§ Problems to work on
#1 Repeat, word for word, the passage of the ash table cupping thread starting with "A solid pine" and going on through "(Nov 25, 2009)".
#2 Name each distinct username that appears as a poster in the ash table cupping thread.

§ Quoted passage
# Ash table cupping



## Rob1 (Mar 6, 2009)

I'm a weekend warrior woodworker tha just learned another valuable lession. 

I made a kitchen table from ash. The stock was 5/4 milled to 4/4. AFter glue up and a week in the garage the top was flat. I used medium walnut danish oil as a finish and the plan was to top coat with poly. I brought the piece inside to fully dry the danish oil and the top cupped. 

The stock was "kiln dried". I have some weight on the top to bring it slowly back to flat. My guess is the wood was too wet and dried unevenly inside the house.

After all the hours milling, cutting, glueing, sanding and and scraping the price of a moisture meter doesn't look too bad any more.

Keep you tool sharp!
Bob


----------



## morgantruce (Dec 21, 2009)

My recent experience is likely related, but I'm not sure.

A solid pine dining room table spent many uneventful years in our house... until I got the notion to cover the top with a vinyl tablecloth. Two weeks later, I noticed the table top had seriously warped. I removed the (air tight) tablecloth.. and the table top soon returned to normal. I think it has to do with the_ upper and lower_ surfaces being sealed to _different _degrees.


----------



## Roadcrew (Nov 25, 2009)

Robert when you did your glue up did you alternate the direction of the annual rings . Since boards tend to cup in the opposite direction of the annual rings. This will balance the stress and keep the assembly from cupping at all. This applies to plain sawn lumber. Also the wide of the boards also could have some bearing on the cup. Try to work with narrower boards to make our blank for your top.


----------



## Rob1 (Mar 6, 2009)

Thanks for your responses. I did alternate the growth rings. I started with 30 BF rough, and after milling the wood ( 4 to 5 inch wide ) and selecting pieces I was forced to use two boards which were more like flatsawn, than quartersawn. These two pieces exhibit the most cupping. 

The clamps and cauls helped to straighten the top, and none of my friends have noticed it is still slightly cupped.

If it was easy everyone would do it. Next time I check the moisture with a meter, and, add 10% to my BF estimate for the wood. 



Bob


----------



## BigJimAK (Mar 13, 2009)

Rob1 said:


> Thanks for your responses. I did alternate the growth rings. I started with 30 BF rough, and after milling the wood ( 4 to 5 inch wide ) and selecting pieces I was forced to use two boards which were more like flatsawn, than quartersawn. These two pieces exhibit the most cupping.
> 
> The clamps and cauls helped to straighten the top, and none of my friends have noticed it is still slightly cupped.
> 
> ...


Only 10%, Rob? I *aspire* to such tight tolerances!

How else do you keep the wood stove fueled on a cold winder day? <g>


----------



## jlord (Nov 16, 2009)

Did you glue your top to the apron? Did you slot your mounting screw holes for top to allow for seasonal movement?


----------



## Rob1 (Mar 6, 2009)

I esitmated 10% extra when I started. I should have said add an additional 10%, total 20% extra to estimate.

I did not glue the top to the frame. I cut a dado in the rails, then fabricated "L" shaped wooded clips which are screwed to the top. This allows for movement in both the X, and Y axis. Its also easy to remove the top for transport.

Thanks for your responses.

Bob


----------



## waynoe (Sep 29, 2004)

Bob
Sounds like a moisture problem to me. You could try putting bread board ends on it, might help.
Wayne


----------

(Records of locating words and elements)
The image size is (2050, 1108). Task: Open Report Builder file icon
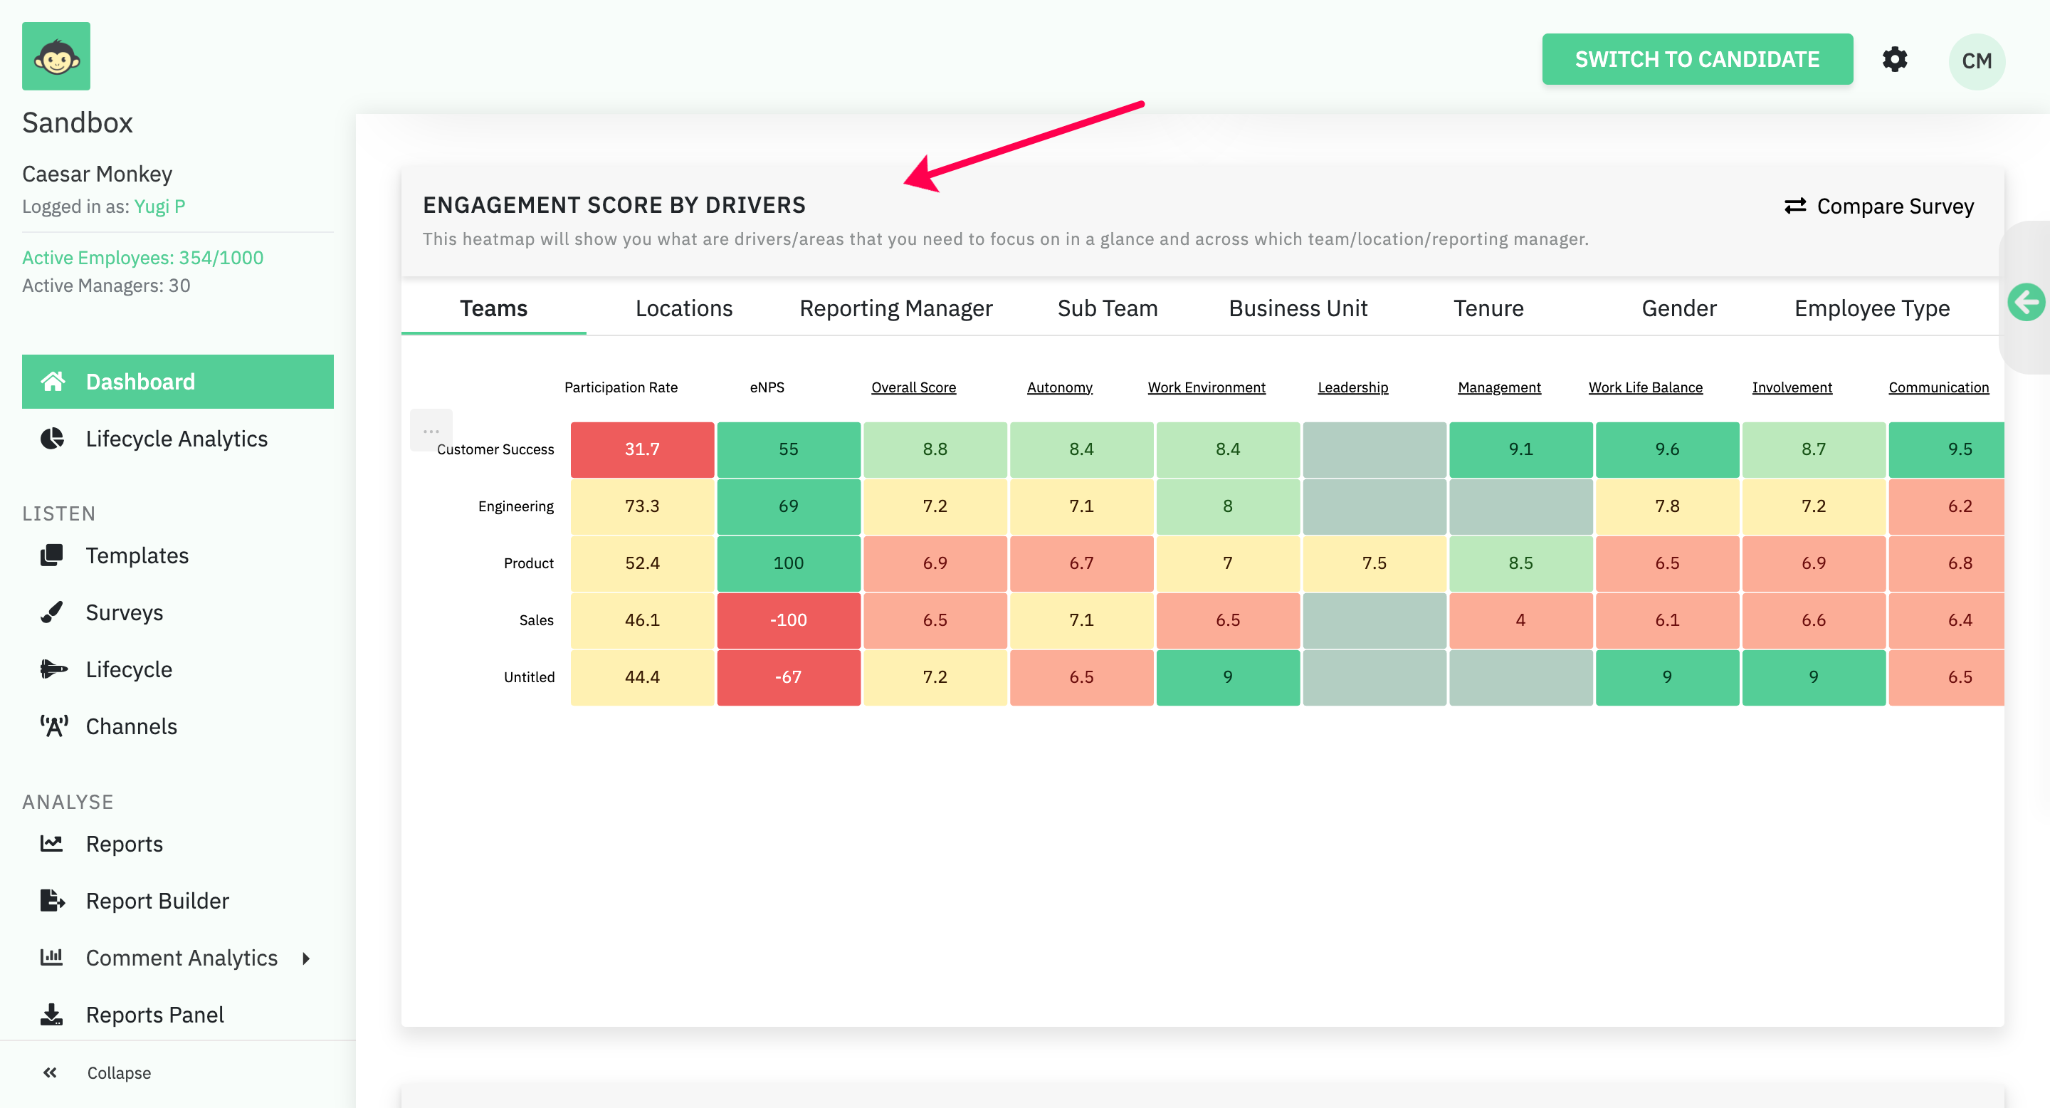(x=53, y=900)
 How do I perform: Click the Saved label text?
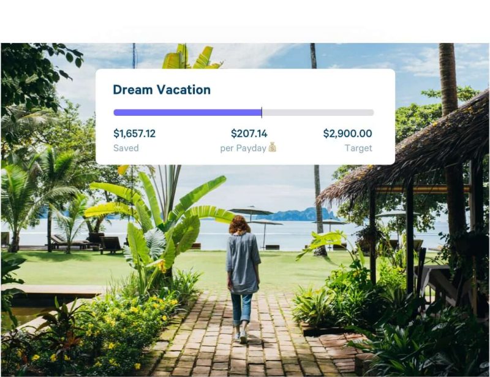coord(126,148)
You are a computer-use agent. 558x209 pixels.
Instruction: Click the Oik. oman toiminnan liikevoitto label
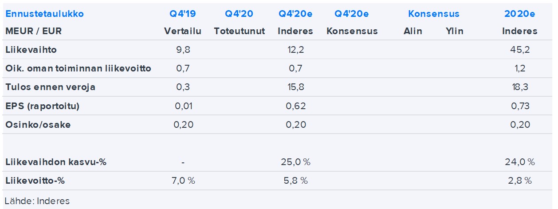pos(78,68)
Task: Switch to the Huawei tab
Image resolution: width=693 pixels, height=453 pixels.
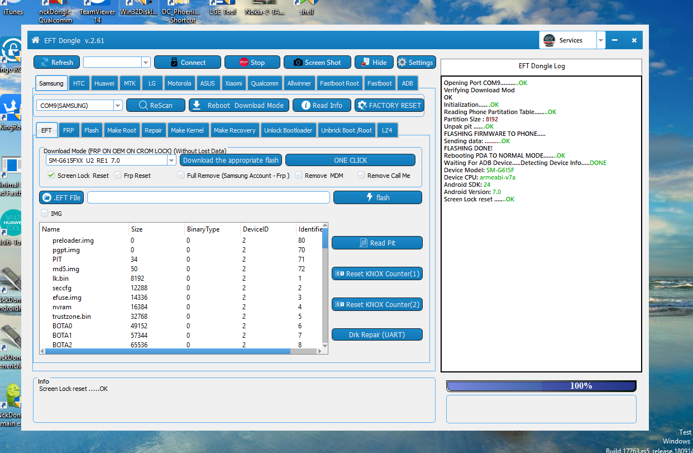Action: pyautogui.click(x=104, y=83)
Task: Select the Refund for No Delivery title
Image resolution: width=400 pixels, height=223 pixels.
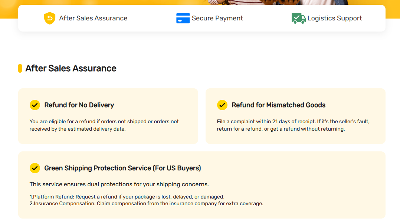Action: (79, 105)
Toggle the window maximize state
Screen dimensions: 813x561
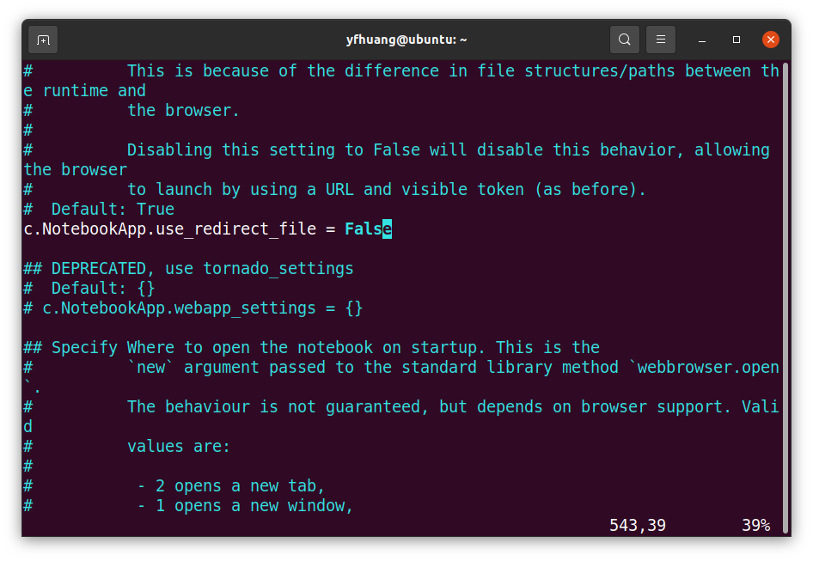click(x=736, y=40)
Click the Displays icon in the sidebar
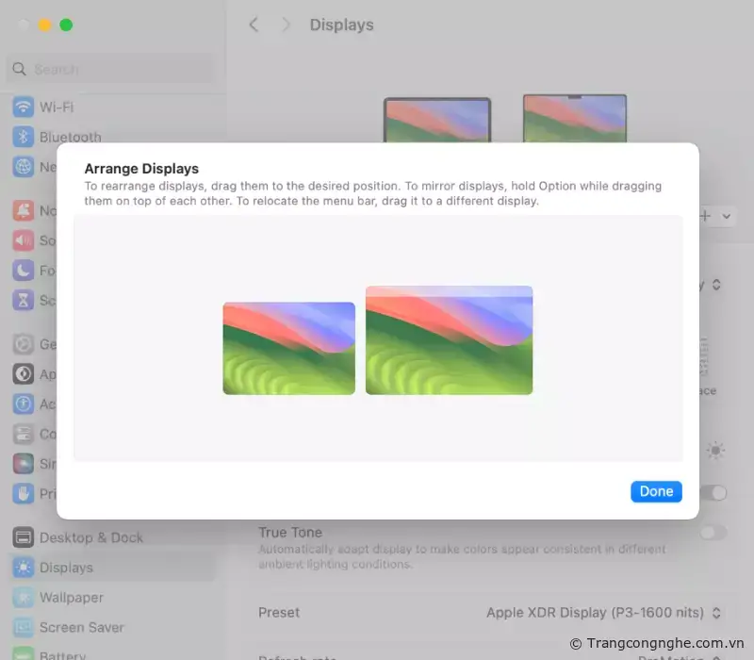Viewport: 754px width, 660px height. [x=23, y=568]
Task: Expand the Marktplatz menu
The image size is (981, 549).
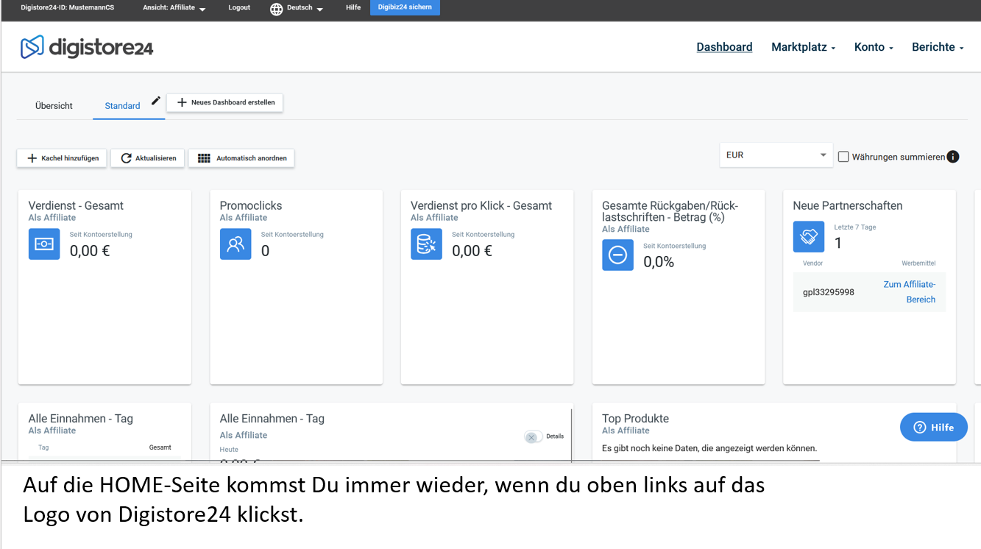Action: coord(803,47)
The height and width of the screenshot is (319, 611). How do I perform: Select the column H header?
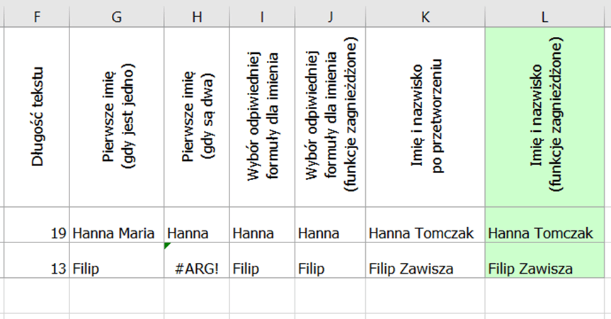click(x=197, y=13)
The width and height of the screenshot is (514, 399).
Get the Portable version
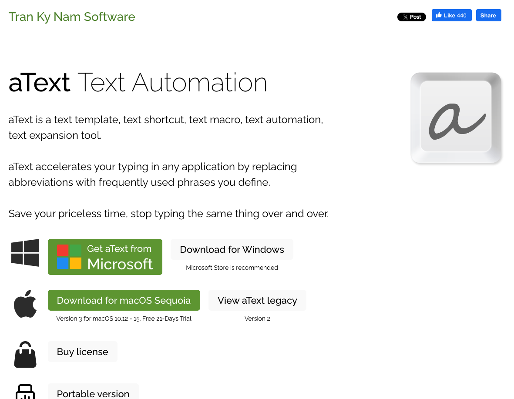93,394
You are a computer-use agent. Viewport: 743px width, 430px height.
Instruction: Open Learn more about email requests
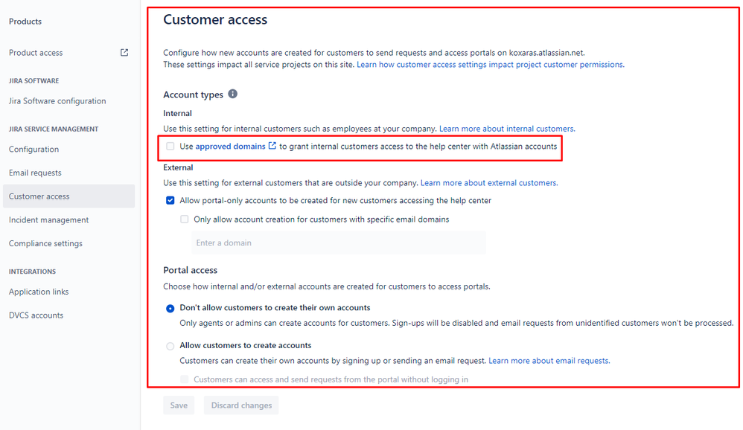point(549,360)
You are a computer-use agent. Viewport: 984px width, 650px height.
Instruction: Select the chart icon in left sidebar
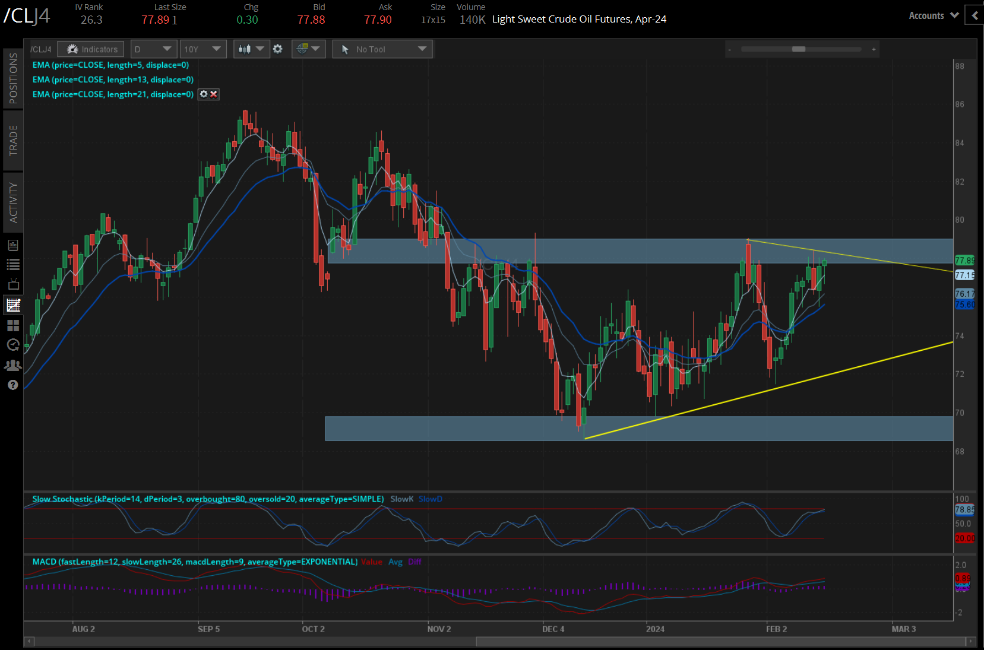click(12, 305)
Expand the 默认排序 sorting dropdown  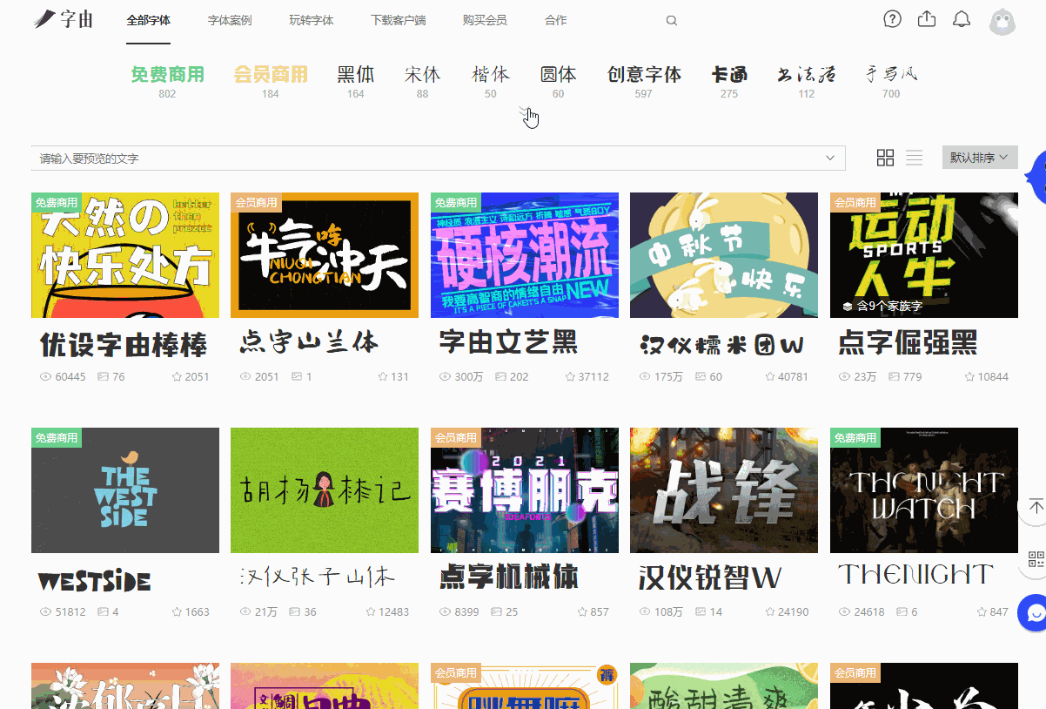pyautogui.click(x=980, y=157)
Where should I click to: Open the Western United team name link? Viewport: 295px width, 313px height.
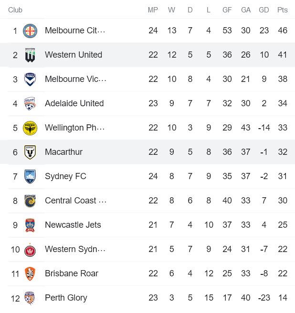(74, 55)
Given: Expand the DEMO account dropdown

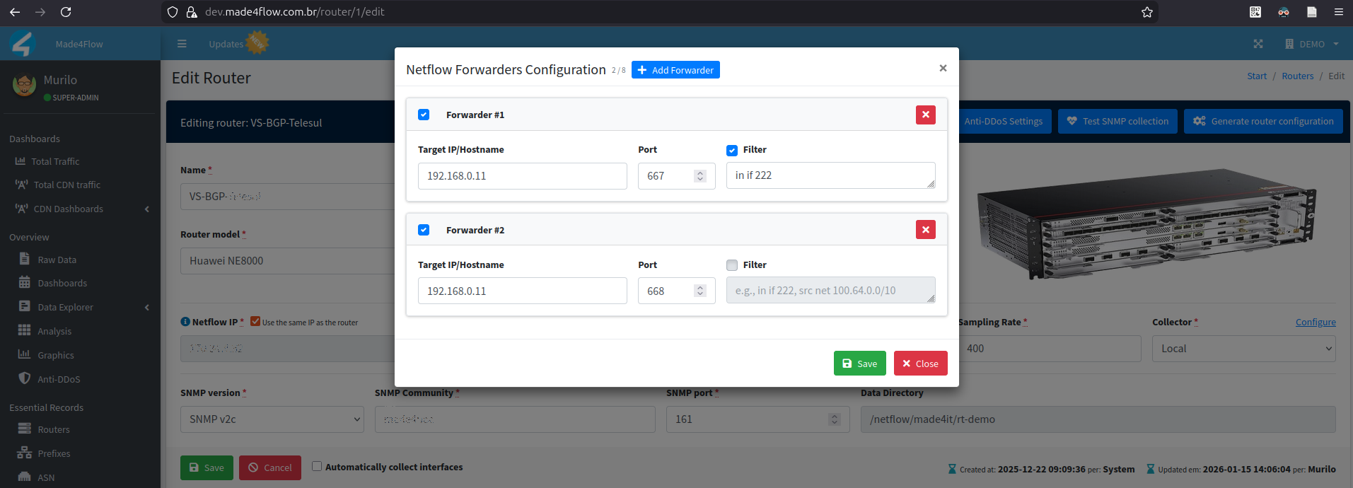Looking at the screenshot, I should point(1312,44).
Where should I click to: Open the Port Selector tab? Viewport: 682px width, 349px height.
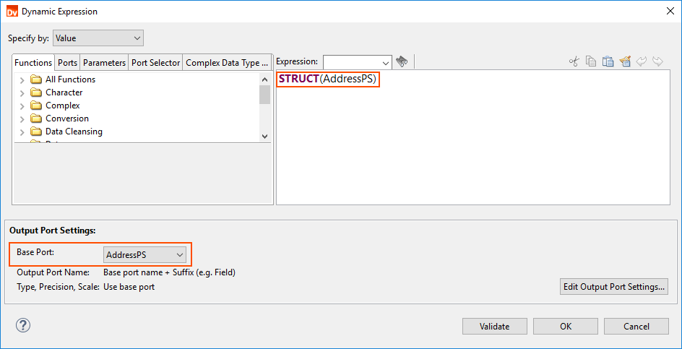(155, 63)
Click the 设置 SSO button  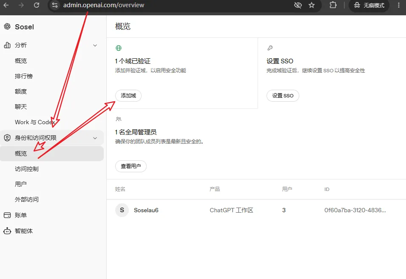tap(283, 96)
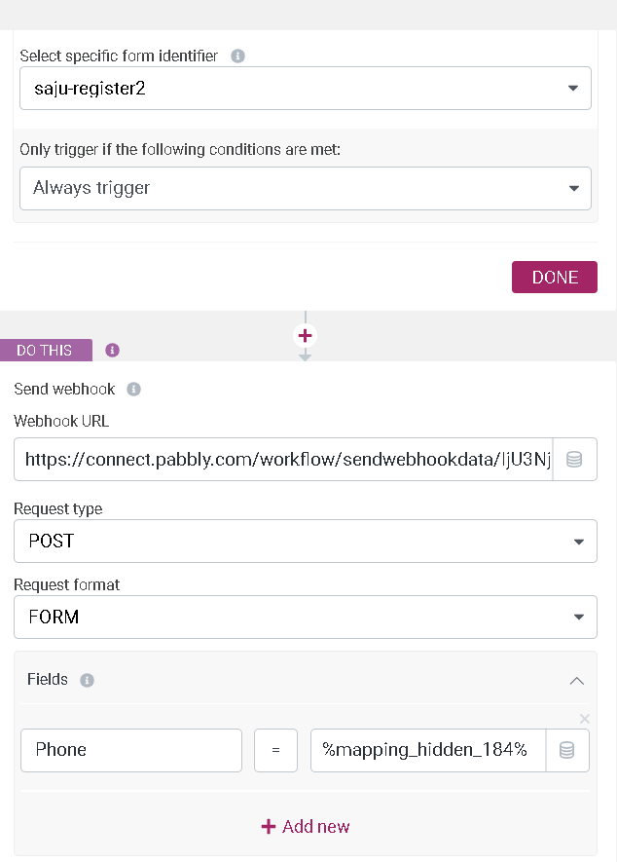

§ Answers given
#1
A solid pine dining room table spent many uneventful years in our house... until I got the notion to cover the top with a vinyl tablecloth. Two weeks later, I noticed the table top had seriously warped. I removed the (air tight) tablecloth.. and the table top soon returned to normal. I think it has to do with the_ upper and lower_ surfaces being sealed to _different _degrees.


----------



## Roadcrew (Nov 25, 2009)

#2 Rob1, morgantruce, Roadcrew, BigJimAK, jlord, waynoe